The stretch wanted below opens at the line containing "[Traffic Race Motor] (489, 1678)" and closes at the line containing "[Fashion Show Dress". Please return it exactly, with no other lines.

Start of Entries provided

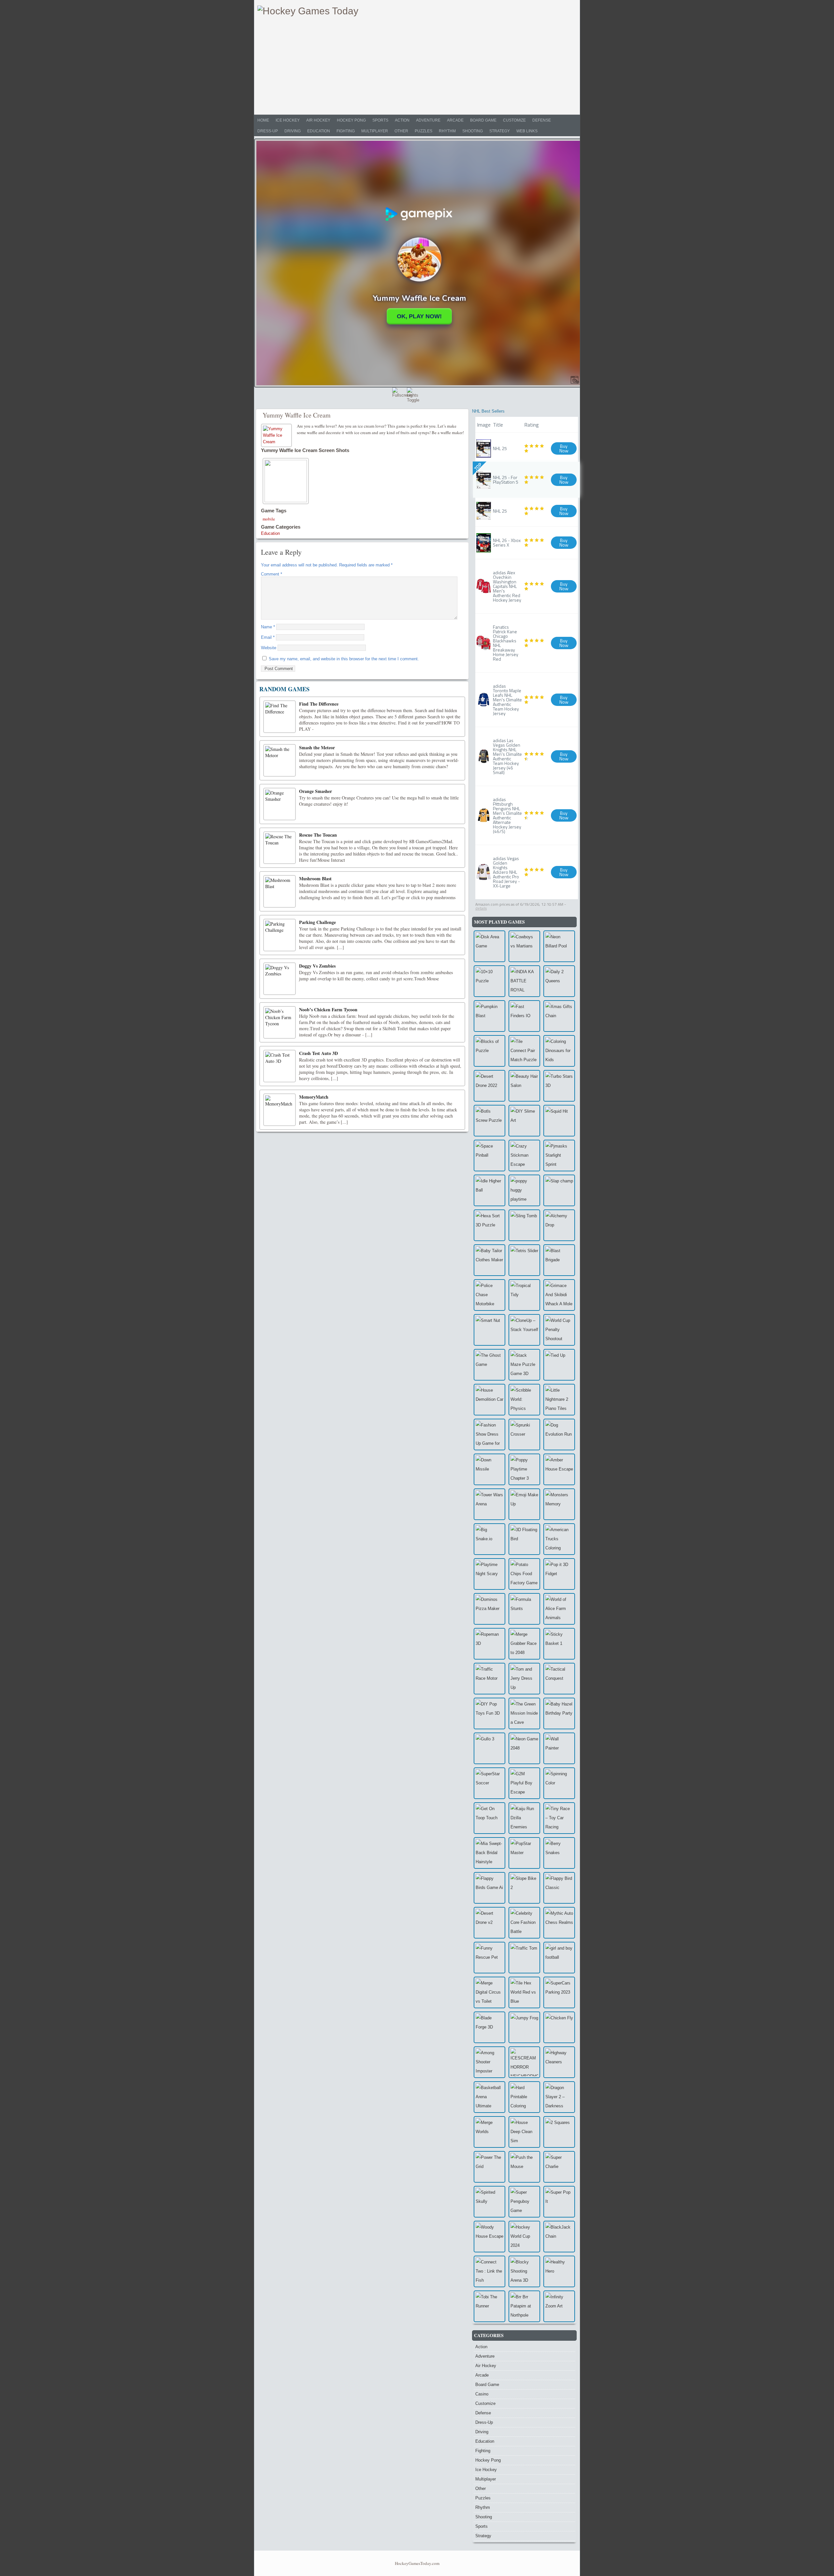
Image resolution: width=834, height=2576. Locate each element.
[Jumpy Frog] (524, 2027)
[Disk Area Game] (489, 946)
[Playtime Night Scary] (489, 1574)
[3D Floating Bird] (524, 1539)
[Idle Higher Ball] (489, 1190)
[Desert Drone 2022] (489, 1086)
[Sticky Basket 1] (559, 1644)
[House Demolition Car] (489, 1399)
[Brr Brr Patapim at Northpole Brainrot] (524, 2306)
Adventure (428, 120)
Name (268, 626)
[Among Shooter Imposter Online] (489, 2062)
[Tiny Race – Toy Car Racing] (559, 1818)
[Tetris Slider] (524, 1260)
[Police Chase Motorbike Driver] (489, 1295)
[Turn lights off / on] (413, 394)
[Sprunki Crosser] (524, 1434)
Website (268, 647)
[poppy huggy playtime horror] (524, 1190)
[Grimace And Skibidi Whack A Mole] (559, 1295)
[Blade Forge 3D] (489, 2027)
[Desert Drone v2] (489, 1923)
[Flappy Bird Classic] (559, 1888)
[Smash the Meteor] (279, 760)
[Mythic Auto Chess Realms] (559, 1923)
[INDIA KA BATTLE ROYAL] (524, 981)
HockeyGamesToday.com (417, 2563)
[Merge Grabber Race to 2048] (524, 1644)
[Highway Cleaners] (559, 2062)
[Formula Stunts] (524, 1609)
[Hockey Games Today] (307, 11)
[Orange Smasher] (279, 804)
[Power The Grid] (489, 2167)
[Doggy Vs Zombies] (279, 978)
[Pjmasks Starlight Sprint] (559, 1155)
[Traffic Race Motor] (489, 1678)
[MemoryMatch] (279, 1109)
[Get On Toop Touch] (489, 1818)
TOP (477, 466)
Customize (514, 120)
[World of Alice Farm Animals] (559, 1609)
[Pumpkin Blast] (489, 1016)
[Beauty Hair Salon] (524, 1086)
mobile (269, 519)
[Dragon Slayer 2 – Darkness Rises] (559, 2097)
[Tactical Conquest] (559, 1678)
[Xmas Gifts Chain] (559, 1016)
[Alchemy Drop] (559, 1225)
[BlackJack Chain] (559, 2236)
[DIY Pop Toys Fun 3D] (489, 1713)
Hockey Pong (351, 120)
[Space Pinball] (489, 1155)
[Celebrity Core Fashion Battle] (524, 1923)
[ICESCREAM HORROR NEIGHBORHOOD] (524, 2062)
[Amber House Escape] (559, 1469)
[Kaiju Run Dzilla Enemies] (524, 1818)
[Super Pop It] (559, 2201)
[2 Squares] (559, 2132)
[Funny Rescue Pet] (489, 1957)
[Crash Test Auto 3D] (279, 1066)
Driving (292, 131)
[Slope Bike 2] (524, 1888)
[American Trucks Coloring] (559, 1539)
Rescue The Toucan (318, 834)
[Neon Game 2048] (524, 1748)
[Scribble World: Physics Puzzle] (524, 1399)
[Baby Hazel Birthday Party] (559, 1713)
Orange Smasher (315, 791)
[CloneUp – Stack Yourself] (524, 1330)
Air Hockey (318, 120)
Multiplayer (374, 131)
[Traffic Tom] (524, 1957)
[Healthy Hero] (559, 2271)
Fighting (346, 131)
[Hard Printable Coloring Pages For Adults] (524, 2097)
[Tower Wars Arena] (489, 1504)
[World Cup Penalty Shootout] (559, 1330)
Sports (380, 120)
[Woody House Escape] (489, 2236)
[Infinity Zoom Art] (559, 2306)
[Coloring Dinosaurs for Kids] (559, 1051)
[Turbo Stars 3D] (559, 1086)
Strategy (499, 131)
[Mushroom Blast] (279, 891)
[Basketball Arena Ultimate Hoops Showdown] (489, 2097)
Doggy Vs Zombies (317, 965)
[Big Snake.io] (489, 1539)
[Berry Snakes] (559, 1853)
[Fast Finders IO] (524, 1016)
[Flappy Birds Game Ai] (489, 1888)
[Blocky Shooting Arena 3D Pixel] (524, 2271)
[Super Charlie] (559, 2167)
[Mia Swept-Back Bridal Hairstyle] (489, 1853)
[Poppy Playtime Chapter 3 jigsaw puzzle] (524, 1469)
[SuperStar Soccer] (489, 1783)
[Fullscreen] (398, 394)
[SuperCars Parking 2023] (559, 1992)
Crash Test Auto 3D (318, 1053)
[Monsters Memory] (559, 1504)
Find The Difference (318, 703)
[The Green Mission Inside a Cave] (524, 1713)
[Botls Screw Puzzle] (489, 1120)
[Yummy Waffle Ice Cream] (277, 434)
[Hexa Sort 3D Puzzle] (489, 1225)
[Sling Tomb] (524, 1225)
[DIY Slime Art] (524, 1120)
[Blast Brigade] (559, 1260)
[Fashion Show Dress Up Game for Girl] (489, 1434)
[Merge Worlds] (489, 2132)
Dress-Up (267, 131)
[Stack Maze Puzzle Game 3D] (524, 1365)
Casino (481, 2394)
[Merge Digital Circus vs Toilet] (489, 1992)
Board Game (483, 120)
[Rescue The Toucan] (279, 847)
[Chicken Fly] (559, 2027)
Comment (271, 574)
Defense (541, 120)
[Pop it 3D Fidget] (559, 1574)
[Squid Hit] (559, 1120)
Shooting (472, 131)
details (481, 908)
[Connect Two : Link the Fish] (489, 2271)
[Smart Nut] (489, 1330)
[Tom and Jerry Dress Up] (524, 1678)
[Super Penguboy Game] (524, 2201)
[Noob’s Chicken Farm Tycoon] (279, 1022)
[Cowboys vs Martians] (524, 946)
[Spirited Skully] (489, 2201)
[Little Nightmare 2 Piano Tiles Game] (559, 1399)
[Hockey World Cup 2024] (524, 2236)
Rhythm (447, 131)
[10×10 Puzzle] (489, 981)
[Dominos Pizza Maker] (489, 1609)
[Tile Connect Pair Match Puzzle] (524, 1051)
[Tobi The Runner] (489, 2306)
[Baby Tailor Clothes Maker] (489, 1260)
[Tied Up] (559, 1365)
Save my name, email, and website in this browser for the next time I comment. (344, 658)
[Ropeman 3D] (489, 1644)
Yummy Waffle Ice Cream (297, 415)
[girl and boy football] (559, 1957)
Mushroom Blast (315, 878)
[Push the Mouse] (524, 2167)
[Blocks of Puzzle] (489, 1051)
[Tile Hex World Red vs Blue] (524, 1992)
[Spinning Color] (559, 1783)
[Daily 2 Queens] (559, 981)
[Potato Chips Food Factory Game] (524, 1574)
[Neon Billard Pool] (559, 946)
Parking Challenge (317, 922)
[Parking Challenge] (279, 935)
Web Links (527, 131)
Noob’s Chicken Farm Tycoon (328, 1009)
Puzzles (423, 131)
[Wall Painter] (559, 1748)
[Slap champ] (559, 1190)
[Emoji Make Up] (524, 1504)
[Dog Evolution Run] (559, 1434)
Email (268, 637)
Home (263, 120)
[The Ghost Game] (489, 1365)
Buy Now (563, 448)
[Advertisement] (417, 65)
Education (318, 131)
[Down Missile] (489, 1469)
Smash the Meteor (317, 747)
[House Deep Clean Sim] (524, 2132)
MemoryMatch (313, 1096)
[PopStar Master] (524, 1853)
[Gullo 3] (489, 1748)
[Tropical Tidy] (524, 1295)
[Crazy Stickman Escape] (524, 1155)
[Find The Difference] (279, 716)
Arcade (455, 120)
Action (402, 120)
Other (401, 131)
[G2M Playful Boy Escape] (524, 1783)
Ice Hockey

End of Entries provided

§ Answer space:
[Traffic Race Motor] (489, 1678)
[MemoryMatch] (279, 1109)
[Get On Toop Touch] (489, 1818)
TOP (477, 466)
Customize (514, 120)
[World of Alice Farm Animals] (559, 1609)
[Pumpkin Blast] (489, 1016)
[Beauty Hair Salon] (524, 1086)
mobile (269, 519)
[Dragon Slayer 2 – Darkness Rises] (559, 2097)
[Tactical Conquest] (559, 1678)
[Xmas Gifts Chain] (559, 1016)
[Alchemy Drop] (559, 1225)
[BlackJack Chain] (559, 2236)
[DIY Pop Toys Fun 3D] (489, 1713)
Hockey Pong (351, 120)
[Space Pinball] (489, 1155)
[Celebrity Core Fashion Battle] (524, 1923)
[ICESCREAM HORROR NEIGHBORHOOD] (524, 2062)
[Amber House Escape] (559, 1469)
[Kaiju Run Dzilla Enemies] (524, 1818)
[Super Pop It] (559, 2201)
[2 Squares] (559, 2132)
[Funny Rescue Pet] (489, 1957)
[Crash Test Auto 3D] (279, 1066)
Driving (292, 131)
[Slope Bike 2] (524, 1888)
[American Trucks Coloring] (559, 1539)
Rescue The Toucan (318, 834)
[Neon Game 2048] (524, 1748)
[Scribble World: Physics Puzzle] (524, 1399)
[Baby Hazel Birthday Party] (559, 1713)
Orange Smasher (315, 791)
[CloneUp – Stack Yourself] (524, 1330)
Air Hockey (318, 120)
Multiplayer (374, 131)
[Traffic Tom] (524, 1957)
[Healthy Hero] (559, 2271)
Fighting (346, 131)
[Hard Printable Coloring Pages For Adults] (524, 2097)
[Tower Wars Arena] (489, 1504)
[World Cup Penalty Shootout] (559, 1330)
Sports (380, 120)
[Woody House Escape] (489, 2236)
[Infinity Zoom Art] (559, 2306)
[Coloring Dinosaurs for Kids] (559, 1051)
[Turbo Stars 3D] (559, 1086)
Strategy (499, 131)
[Mushroom Blast] (279, 891)
[Basketball Arena Ultimate Hoops Showdown] (489, 2097)
Doggy Vs Zombies (317, 965)
[Big Snake.io] (489, 1539)
[Berry Snakes] (559, 1853)
[Fast Finders IO] (524, 1016)
[Flappy Birds Game Ai] (489, 1888)
[Blocky Shooting Arena 3D Pixel] (524, 2271)
[Super Charlie] (559, 2167)
[Mia Swept-Back Bridal Hairstyle] (489, 1853)
[Poppy Playtime Chapter 3 jigsaw puzzle] (524, 1469)
[SuperStar Soccer] (489, 1783)
[Fullscreen] (398, 394)
[SuperCars Parking 2023] (559, 1992)
Crash Test Auto 3D (318, 1053)
[Monsters Memory] (559, 1504)
Find The Difference (318, 703)
[The Green Mission Inside a Cave] (524, 1713)
[Botls Screw Puzzle] (489, 1120)
[Yummy Waffle Ice Cream] (277, 434)
[Hexa Sort 3D Puzzle] (489, 1225)
[Sling Tomb] (524, 1225)
[DIY Slime Art] (524, 1120)
[Blast Brigade] (559, 1260)
[Fashion Show Dress Up Game for Girl] (489, 1434)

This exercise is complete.